Work to do » Switch every "How do I perform" in the rows below to "How can I do" and reproduce the rows with all else unchanged. Omit the pictures.

Given information »

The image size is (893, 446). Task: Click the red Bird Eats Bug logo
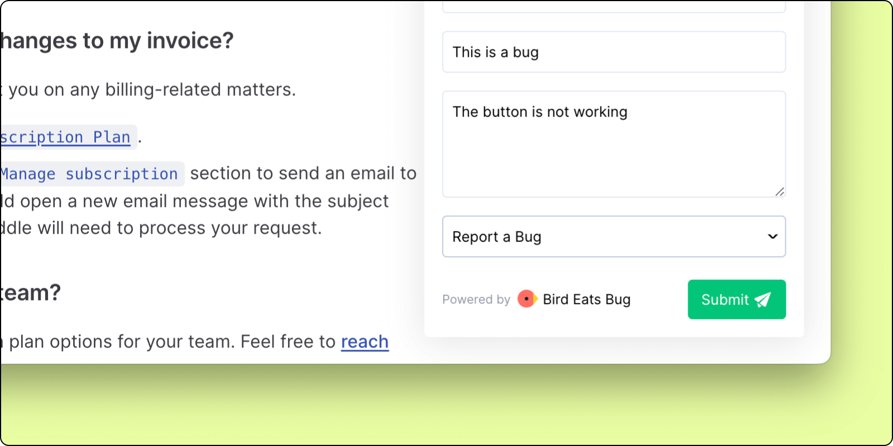527,299
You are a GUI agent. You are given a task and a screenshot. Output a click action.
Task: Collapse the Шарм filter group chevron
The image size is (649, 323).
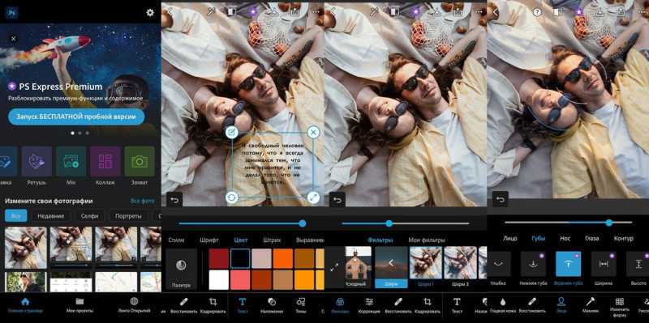[391, 263]
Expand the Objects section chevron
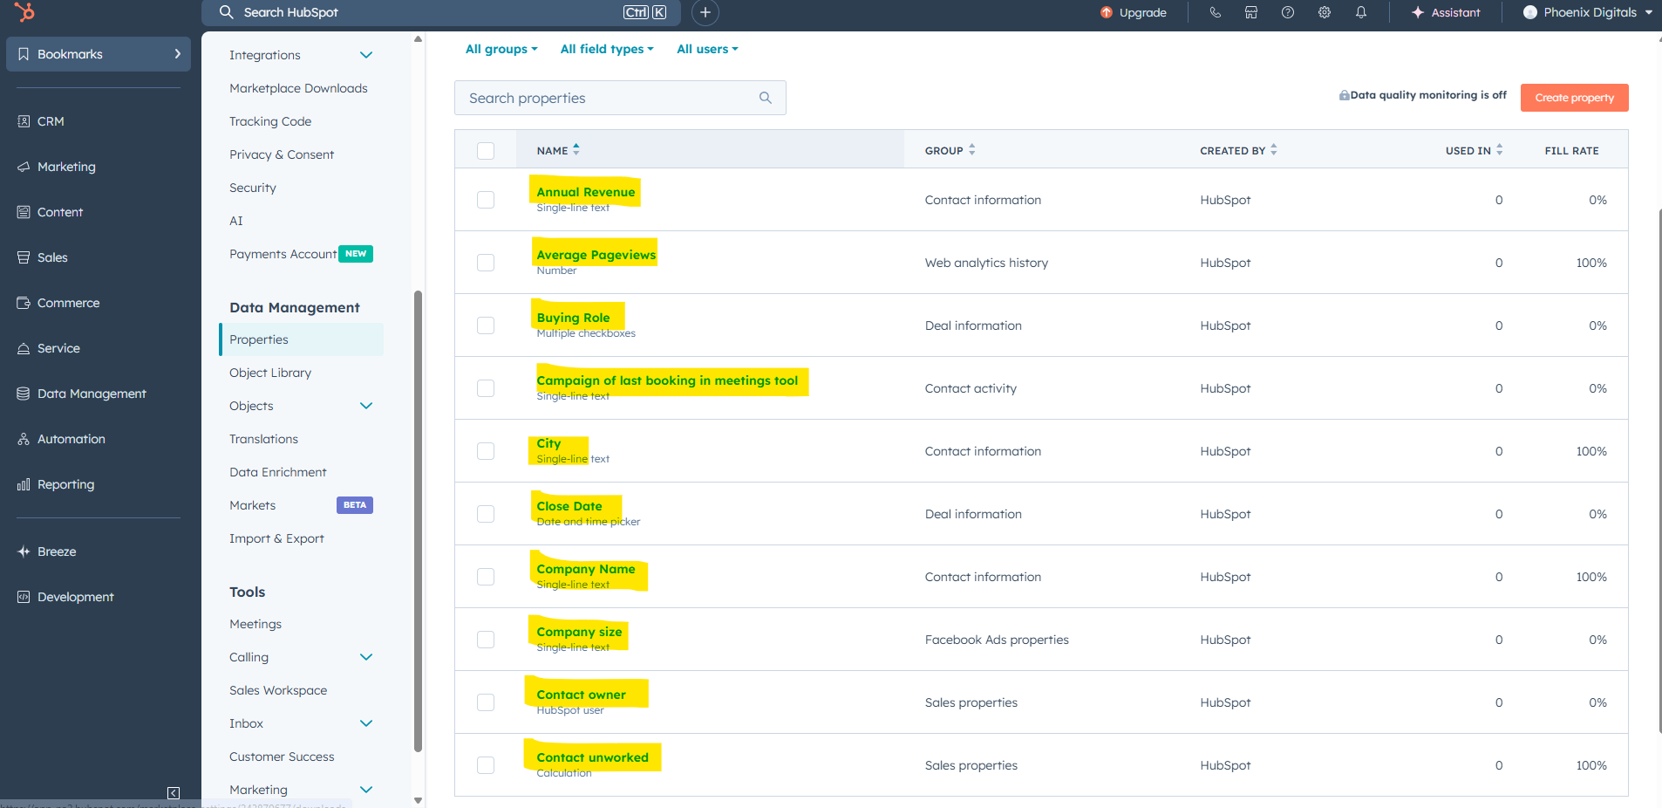The image size is (1662, 808). tap(367, 406)
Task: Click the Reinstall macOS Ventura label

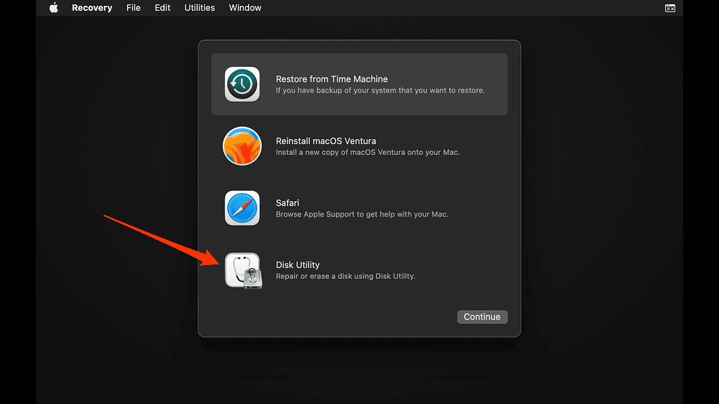Action: [x=325, y=141]
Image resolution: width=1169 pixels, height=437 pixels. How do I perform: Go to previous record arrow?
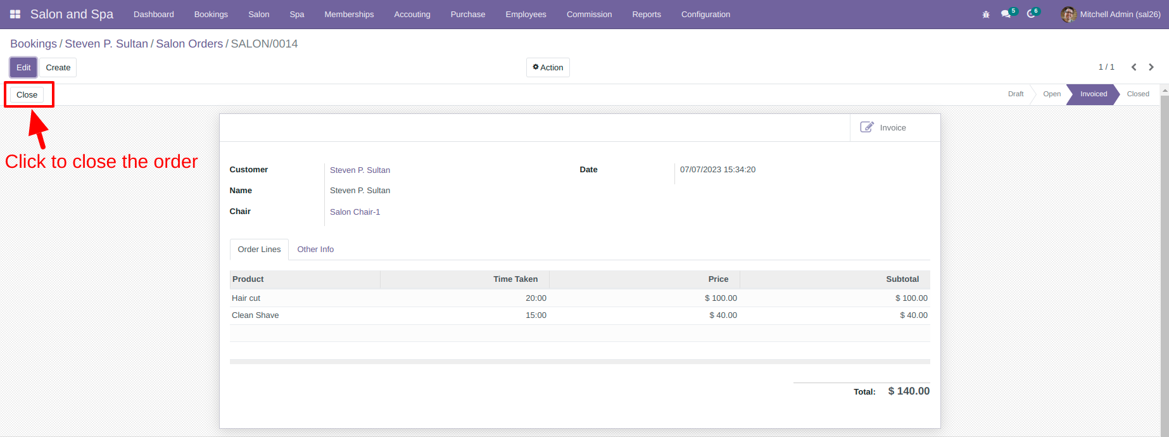1134,67
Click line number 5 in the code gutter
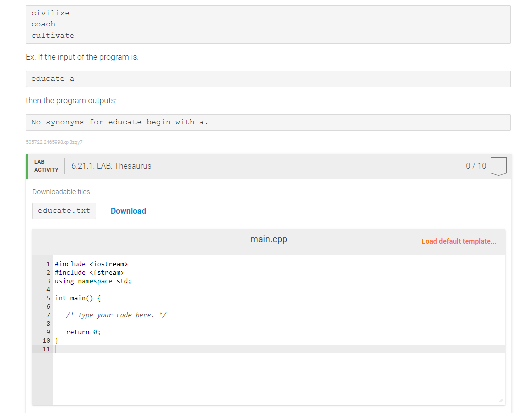 click(48, 298)
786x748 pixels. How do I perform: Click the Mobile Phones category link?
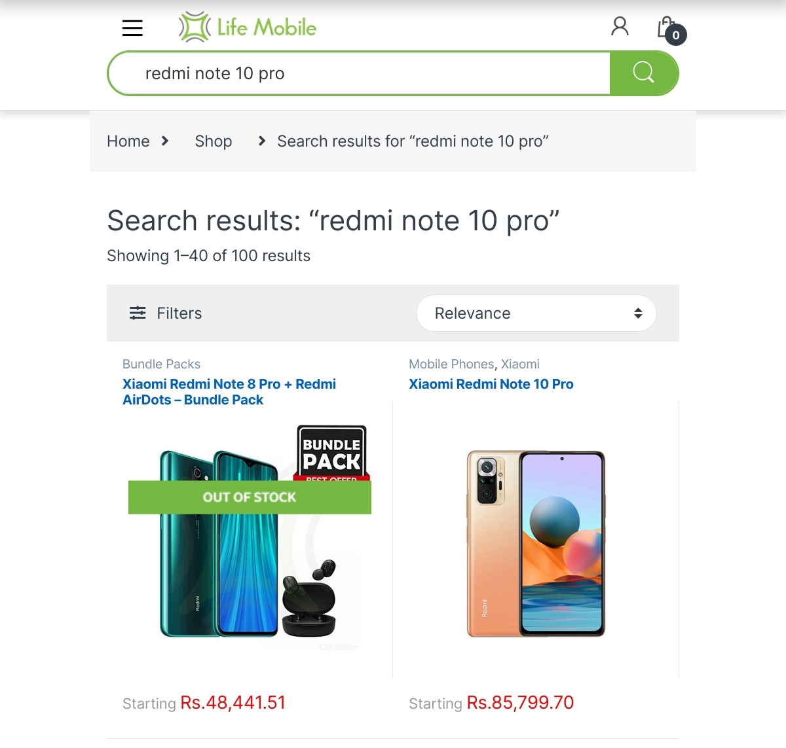point(451,364)
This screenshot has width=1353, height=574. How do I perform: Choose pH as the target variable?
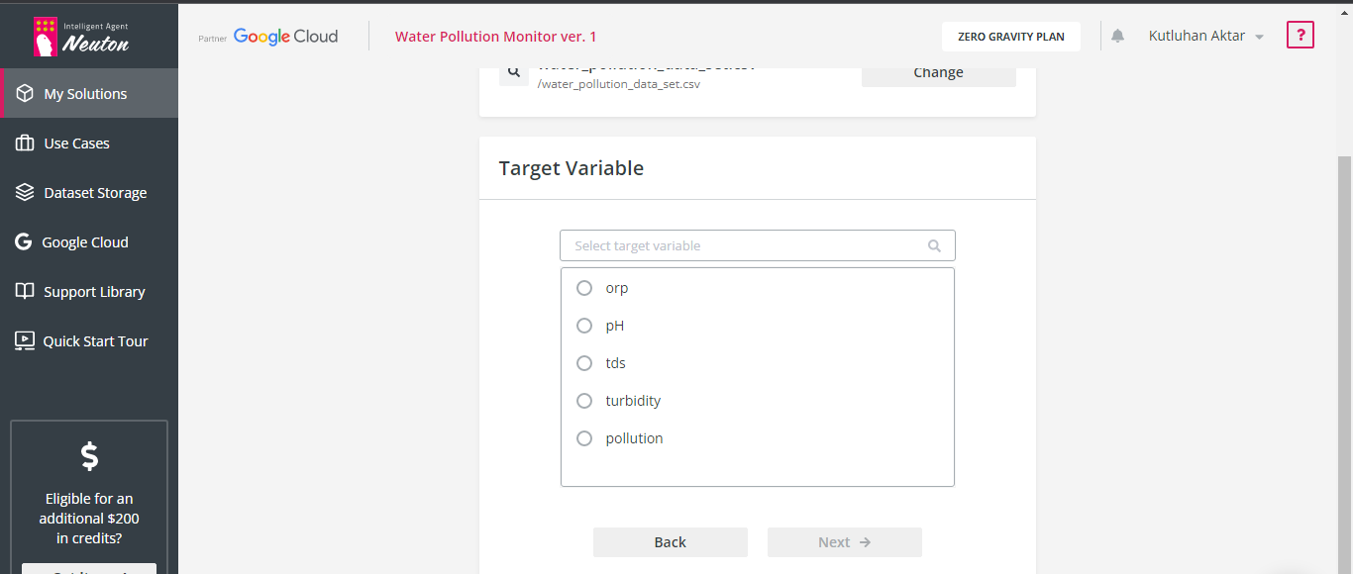tap(584, 325)
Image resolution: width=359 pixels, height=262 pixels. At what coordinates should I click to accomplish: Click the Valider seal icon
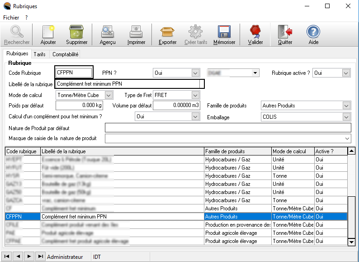pyautogui.click(x=255, y=32)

Completed task »
The image size is (893, 446). Task: Click the red Bird Eats Bug logo
527,299
You are a GUI agent. You are given a task and a screenshot. Output a click action.
Task: Collapse the Шарм filter group chevron
The image size is (649, 323).
[391, 263]
Expand the Objects section chevron
The image size is (1662, 808). tap(367, 406)
Task: Click the Reinstall macOS Ventura label

Action: [x=325, y=141]
Image resolution: width=1169 pixels, height=437 pixels. How can I do: Go to previous record arrow?
1134,67
Click line number 5 in the code gutter
 click(48, 298)
786x748 pixels. How can I do: Click the Mobile Phones category link?
point(451,364)
This screenshot has width=1353, height=574. How can I do: Choose pH as the target variable?
tap(584, 325)
Image resolution: width=359 pixels, height=262 pixels. At what coordinates should I click to accomplish: Click the Valider seal icon
pyautogui.click(x=255, y=32)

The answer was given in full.